作業者を判別する既存技術の調査を踏まえ、手こぎ作業においては作物による遮蔽や水分など様々な影響を受けるため、既存技術の流用が困難と考えられました。そこで、金属や磁石等の磁性体を作業用の手袋に貼付し、金属センサや磁気センサによって間接的に作業者を判別する手法を採用し、開発に取り組みました。この手法を用いるにあたり、手こぎ作業も含め、巻き込まれ事故の恐れのある可動部周辺での手袋の使用は、一般的に禁止されています。しかし、本手法については、リスクを低減するための手袋の使用であり問題とはならないと判断しています。さらに、新たな利点として、素手でワラ等を扱う不快な作業から解放され、手袋に耐切創機能を付加することで、隅刈り時や詰まり除去に扱う鎌による事故防止にもつながると期待されます。各種のセンサや磁性体の利用可能性について選定した結果、最終的には磁気センサとして磁心コイル、磁性体としてプラスチック磁石を利用することとしました。
さらに、自脱コンバインは、フィードチェーンや挟やく桿など様々な部品で磁性体である鉄が使用されているため、これらが動作することで磁心コイルに起電力が発生し、ノイズの要因となります。
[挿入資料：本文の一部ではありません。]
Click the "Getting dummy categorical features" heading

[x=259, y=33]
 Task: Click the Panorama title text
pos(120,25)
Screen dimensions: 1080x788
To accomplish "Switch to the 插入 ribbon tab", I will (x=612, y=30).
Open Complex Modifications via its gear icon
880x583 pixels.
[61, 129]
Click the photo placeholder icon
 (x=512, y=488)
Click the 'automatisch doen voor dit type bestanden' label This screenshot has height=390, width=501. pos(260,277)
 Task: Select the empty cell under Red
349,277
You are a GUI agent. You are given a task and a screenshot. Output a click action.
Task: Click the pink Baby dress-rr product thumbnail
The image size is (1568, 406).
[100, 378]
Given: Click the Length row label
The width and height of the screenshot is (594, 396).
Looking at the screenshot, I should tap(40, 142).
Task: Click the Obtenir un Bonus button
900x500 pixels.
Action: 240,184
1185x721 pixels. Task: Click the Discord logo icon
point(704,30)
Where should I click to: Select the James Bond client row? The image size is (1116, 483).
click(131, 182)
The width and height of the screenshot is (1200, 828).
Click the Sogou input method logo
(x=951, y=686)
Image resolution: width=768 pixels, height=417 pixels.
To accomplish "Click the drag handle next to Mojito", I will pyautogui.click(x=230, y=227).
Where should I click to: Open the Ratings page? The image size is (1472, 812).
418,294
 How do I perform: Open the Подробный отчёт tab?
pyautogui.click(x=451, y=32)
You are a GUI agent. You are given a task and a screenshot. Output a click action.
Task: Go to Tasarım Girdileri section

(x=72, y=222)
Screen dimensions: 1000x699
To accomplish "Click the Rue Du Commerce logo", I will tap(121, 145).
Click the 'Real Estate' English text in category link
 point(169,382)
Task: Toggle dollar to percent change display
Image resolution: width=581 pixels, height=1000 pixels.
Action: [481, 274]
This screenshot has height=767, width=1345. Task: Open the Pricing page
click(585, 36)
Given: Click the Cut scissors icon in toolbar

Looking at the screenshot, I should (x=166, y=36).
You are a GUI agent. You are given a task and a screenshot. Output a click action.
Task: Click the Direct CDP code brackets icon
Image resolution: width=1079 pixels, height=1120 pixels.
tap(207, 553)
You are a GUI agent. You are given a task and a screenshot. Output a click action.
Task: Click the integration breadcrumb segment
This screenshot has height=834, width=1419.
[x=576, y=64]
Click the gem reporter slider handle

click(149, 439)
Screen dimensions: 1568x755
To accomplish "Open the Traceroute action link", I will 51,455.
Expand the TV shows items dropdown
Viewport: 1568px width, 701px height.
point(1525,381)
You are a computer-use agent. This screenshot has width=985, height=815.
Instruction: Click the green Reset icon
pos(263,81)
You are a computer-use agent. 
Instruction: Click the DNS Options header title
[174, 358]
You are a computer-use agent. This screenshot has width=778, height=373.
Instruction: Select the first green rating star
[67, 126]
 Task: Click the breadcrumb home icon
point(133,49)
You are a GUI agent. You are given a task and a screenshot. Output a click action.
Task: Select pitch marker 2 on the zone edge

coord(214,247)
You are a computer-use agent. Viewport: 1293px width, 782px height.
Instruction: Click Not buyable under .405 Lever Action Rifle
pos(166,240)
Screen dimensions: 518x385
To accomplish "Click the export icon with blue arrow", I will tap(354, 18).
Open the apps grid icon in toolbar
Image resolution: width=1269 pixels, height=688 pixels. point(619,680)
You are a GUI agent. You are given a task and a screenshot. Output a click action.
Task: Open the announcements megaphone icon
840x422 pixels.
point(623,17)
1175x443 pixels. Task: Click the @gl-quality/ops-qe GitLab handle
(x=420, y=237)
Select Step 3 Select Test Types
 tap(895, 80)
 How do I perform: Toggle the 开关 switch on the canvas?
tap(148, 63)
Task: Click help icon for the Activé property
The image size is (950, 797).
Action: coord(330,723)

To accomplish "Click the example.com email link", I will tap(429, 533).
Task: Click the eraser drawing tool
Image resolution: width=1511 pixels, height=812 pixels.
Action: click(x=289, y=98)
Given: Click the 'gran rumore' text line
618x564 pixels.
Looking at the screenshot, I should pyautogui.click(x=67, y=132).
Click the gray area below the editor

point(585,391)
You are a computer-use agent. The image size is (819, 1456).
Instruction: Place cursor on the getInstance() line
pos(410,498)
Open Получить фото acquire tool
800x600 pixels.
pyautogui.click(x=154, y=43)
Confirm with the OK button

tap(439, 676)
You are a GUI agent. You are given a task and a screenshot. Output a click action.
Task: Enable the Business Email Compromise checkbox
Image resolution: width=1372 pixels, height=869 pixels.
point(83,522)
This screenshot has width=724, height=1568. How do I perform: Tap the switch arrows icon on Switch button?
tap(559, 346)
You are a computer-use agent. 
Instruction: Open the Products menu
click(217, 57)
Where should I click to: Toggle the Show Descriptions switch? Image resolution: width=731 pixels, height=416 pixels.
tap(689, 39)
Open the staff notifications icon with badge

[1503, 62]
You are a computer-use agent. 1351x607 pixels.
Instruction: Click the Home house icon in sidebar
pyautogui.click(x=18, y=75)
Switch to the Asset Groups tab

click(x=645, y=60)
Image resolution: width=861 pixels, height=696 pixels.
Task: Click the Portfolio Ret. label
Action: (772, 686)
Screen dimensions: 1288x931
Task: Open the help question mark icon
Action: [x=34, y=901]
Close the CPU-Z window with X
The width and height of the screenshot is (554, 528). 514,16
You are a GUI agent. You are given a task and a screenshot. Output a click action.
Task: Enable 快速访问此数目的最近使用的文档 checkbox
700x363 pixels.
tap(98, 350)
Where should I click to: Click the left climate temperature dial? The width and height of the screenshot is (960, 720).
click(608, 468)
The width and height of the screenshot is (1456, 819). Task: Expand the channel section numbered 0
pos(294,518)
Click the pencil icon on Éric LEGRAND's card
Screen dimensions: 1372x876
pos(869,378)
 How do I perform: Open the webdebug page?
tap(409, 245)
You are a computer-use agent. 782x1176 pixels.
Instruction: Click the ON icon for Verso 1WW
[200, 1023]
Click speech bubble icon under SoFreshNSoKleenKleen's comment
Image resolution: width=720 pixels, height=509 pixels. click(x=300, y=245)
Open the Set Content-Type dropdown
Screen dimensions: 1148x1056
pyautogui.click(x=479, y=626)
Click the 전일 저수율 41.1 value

そこで、挟やく桿については、磁性のないステンレスに変更することでノイズを低減するとともに、ステンレスへの変更が困難なフィードチェーンについては、磁心コイルを複数個用いてノイズを打ち消すように配置することでノイズが低減できることを確認しました。
なお、自脱コンバイン実機に組み込んだ時の作業性等の結果については次報以降に掲載予定です。